Más aún, la computadora más poderosa no es ni remotamente comparable a un ser humano en cualidades como la intuición, la perspicacia y el ingenio. Y menos en su empatía, creatividad, capacidad de sentir y de tener expresiones morales, cualidades que han sido desarrolladas durante millones de años de evolución. Las computadoras, además, carecen de conciencia y autodeterminación; no tienen creencias, deseos ni motivaciones. Para construir una máquina conciente deberíamos poder reproducir cada uno de los componentes esenciales que dan lugar a la conciencia. Y esto no es posible, ya que de hecho no sabemos explicar cómo el cerebro da lugar a la conciencia.

Otro aspecto fundamental concierne al rol de las emociones y el cuerpo en el procesamiento cognitivo. La visión de la mente humana como un mero “procesador de información” ya ha sido rebatida por la ciencia. Hoy sabemos que los circuitos neuronales que subyacen a la cognición y la emoción son interdependientes e interactúan en el funcionamiento de los procesos más básicos, como la percepción temprana, y los más complejos, como la toma de decisiones, el razonamiento y la conducta moral y social.

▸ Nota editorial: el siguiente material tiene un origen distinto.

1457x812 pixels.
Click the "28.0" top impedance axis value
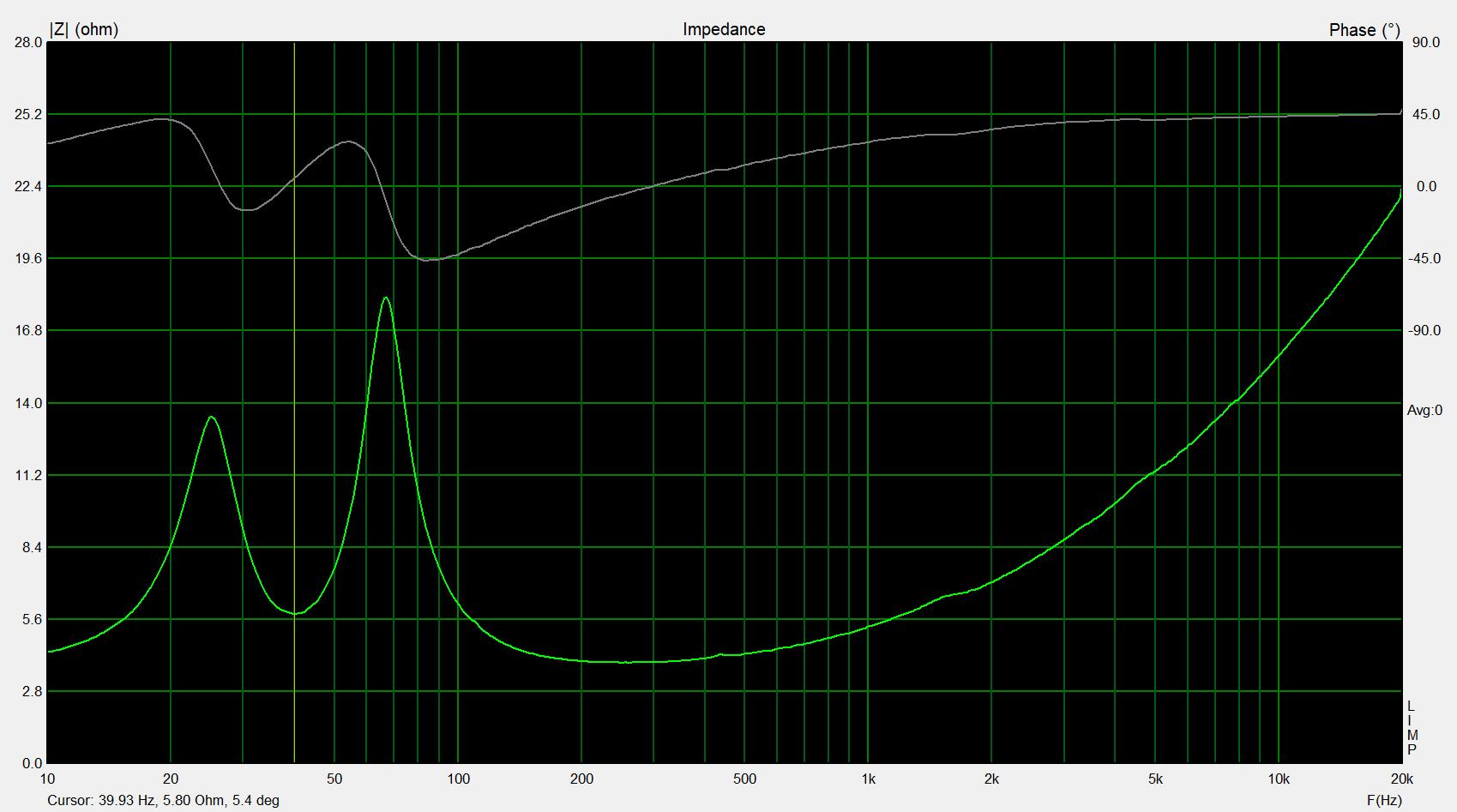(x=27, y=42)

Además, el aprendizaje humano y nuestras vivencias emocionales no se basan únicamente en el hardware de nuestro cerebro; también precisamos la experiencia con un entorno físico a través de nuestro propio cuerpo. Los hallazgos neurocientíficos cuestionan cada vez más el dualismo cartesiano que establece una separación tajante entre la mente y el cuerpo. En consecuencia, la idea de una mente virtual almacenada fuera del cuerpo es altamente endeble.

Interacción

A pesar de que la IA y la humana están lejos de ser comparables, y de que el surgimiento de una especie de ente artificial consciente y autónomo en las próximas décadas parece más propio de la ciencia ficción, sí debemos reconocer que estamos entrando en una nueva era en la interacción entre la tecnología y nuestras capacidades humanas. Un ejemplo es la “interfaz cerebro-máquina”. A través de estas tecnologías, personas inmovilizadas puedan accionar mecanismos robóticos a partir del registro de su actividad cerebral. Aunque todavía queda mucho camino por andar, la integración cerebro-máquina se plantea como una vía concreta que puede ayudar tanto en cuestiones médicas como en la potenciación de nuestras capacidades.

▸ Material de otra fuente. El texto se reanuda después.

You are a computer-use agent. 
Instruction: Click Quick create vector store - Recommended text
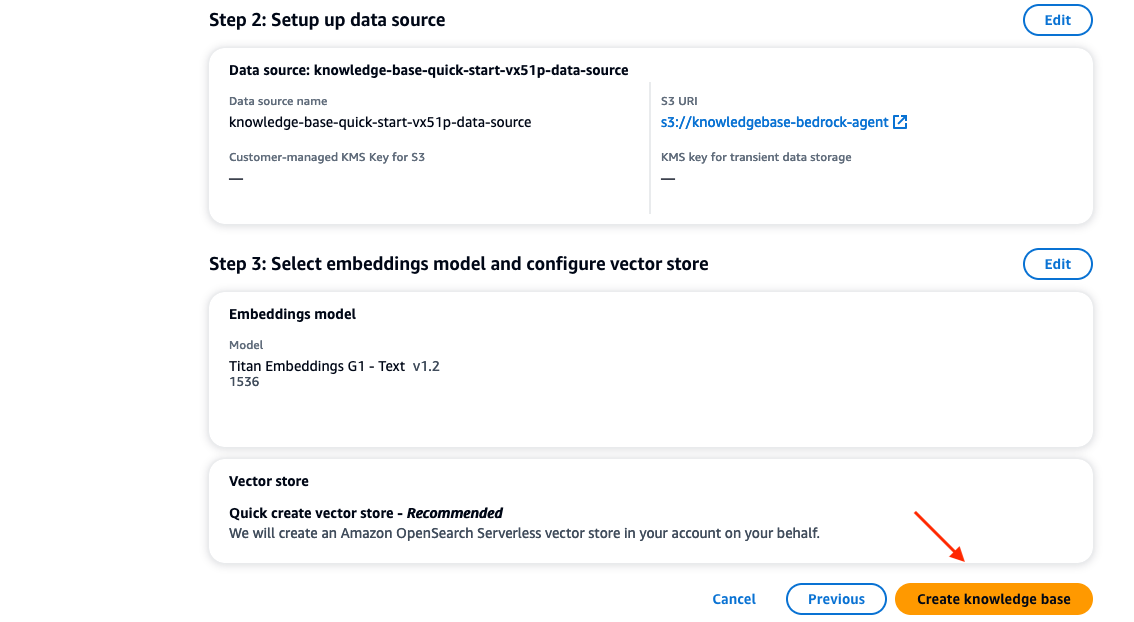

No se pueden negar los inmensos avances tecnológicos ni la extraordinaria velocidad de procesamiento de información de las máquinas que, a su vez, crece exponencialmente año tras año. Tampoco hemos de soslayar los impactantes usos de las nuevas tecnologías que complementan y potencian nuestros saberes y prácticas. Pero la inteligencia humana es mucho más que velocidad de procesamiento y análisis de datos. Aunque las computadoras sean capaces de realizar tareas automatizadas, analizar enormes cantidades de datos, solucionar problemas con asombrosa rapidez y precisión, son incapaces de sentir, adaptarse flexiblemente a nuevas situaciones y tener la maravillosa capacidad creativa de un ser humano. Tampoco tienen emociones, sensibilidad ni conciencia.

Conviene no olvidarlo: cuando los seres humanos procesamos información nueva, la integramos con los datos de nuestras experiencias y con sensaciones corporales para interpretar lo que sucede a nuestro alrededor. Así decidimos y actuamos. Aun ante información incompleta o contradictoria, somos capaces de comprender claves contextuales y adaptar nuestra conducta en consecuencia. Así, las computadoras son -y debemos ocuparnos de que sigan siendo- formidables herramientas de quienes las crearon: nosotros, los seres humanos.